Li Zhiyi (李之儀; born Wudi County, Shandong; c. 1048–1127) courtesy name Duanshu (端淑) was a Song dynasty Chinese poet.

He married Hu Shuxiu (胡淑修; 1047–1105) and passed the imperial examinations in 1070 with a jinshi degree. He became a disciple and part of the Yuanyou circle that included Su Shi.

==Busuanzi==
Li's best known work, the Busuanzi (卜算子; 'Song of Divination') expresses longing in a direct and flowing way. It was included in the poetry collection 300 Song Ci (宋詞三百首).

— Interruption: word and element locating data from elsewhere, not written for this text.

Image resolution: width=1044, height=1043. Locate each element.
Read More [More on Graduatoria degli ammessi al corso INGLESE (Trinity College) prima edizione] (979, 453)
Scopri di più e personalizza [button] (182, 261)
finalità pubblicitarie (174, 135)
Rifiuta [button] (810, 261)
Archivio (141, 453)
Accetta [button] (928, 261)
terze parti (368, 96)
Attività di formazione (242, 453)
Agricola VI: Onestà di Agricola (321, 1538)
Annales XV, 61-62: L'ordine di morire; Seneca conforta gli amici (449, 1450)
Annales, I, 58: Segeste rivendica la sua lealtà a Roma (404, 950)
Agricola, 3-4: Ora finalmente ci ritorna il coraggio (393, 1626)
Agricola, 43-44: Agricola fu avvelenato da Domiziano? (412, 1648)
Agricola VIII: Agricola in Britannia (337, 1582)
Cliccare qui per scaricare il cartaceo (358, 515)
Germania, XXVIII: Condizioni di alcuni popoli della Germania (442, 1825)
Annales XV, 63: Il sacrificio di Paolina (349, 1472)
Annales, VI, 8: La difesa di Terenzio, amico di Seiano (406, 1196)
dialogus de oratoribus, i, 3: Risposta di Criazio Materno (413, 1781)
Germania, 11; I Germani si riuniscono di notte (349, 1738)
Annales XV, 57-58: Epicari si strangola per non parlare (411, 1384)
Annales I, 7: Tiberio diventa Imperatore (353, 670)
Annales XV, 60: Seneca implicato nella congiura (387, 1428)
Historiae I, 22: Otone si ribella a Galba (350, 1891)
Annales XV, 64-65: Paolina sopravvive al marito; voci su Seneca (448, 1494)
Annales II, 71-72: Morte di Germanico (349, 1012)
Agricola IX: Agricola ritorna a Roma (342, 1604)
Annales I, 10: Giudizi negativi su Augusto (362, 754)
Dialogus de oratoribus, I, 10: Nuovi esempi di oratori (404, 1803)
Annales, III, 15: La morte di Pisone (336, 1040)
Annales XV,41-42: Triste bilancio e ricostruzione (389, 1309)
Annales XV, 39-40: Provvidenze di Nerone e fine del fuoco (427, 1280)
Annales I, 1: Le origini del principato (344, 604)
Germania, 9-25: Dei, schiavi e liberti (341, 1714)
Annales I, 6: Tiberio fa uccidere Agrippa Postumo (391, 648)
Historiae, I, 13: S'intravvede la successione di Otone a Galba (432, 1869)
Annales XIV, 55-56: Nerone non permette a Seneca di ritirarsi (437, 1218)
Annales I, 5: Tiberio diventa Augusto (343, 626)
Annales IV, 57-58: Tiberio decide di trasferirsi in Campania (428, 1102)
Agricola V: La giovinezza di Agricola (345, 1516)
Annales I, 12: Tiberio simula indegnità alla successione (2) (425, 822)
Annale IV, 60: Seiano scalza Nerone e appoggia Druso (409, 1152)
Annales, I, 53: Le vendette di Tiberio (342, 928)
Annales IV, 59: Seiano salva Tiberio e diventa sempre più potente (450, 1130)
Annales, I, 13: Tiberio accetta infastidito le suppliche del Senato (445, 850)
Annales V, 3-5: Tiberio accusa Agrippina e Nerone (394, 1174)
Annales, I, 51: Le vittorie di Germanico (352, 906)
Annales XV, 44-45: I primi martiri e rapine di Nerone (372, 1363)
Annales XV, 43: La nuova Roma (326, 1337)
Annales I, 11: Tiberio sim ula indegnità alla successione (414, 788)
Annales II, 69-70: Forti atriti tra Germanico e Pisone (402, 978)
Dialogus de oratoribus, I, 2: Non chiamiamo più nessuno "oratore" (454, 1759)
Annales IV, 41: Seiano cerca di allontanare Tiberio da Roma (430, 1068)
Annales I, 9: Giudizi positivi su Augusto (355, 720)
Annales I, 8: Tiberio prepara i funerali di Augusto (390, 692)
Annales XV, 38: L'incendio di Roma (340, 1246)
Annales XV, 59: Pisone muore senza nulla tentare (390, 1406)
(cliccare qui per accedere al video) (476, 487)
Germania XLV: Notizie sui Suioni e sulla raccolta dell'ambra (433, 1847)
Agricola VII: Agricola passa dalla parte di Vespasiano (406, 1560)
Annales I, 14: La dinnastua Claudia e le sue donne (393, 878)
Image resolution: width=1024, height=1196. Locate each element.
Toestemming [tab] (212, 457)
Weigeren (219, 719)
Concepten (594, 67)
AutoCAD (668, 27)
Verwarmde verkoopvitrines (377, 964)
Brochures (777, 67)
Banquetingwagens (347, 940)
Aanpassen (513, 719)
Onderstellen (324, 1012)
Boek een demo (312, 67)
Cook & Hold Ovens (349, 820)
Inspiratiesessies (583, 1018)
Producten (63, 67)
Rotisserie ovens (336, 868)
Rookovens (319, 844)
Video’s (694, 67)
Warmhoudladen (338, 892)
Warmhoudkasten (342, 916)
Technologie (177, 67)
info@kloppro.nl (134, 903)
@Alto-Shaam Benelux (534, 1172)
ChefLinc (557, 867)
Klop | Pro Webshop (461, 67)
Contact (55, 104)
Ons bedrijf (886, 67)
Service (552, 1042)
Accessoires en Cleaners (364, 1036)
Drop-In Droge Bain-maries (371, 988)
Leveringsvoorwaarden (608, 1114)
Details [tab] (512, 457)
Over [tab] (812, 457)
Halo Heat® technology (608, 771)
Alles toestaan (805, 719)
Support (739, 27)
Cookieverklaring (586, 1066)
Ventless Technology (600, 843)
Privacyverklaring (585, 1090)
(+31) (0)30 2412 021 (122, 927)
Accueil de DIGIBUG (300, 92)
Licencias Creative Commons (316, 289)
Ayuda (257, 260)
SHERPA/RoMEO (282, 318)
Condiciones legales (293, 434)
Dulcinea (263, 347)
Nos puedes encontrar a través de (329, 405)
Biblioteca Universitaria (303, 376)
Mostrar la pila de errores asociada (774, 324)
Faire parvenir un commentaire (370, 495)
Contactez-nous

| 中文 | English Translation |
|---|---|
| 我住長江頭 君住長江尾 日日思君不見君 共飲長江水 此水幾時休 此恨何時已 只願君心似我心 定不負相思意 | I live where the Long River starts, And you live where the Long River ends. Day after day I dream of you, though you’re not in view— We both drink from the same stream. When will this river finally come to rest? When will this sorrow finally set me free? If only your heart were like my heart, I would not betray this longing we share. |

===Popular Culture===
Its first verse is referenced in the science fiction The Three-Body Problem.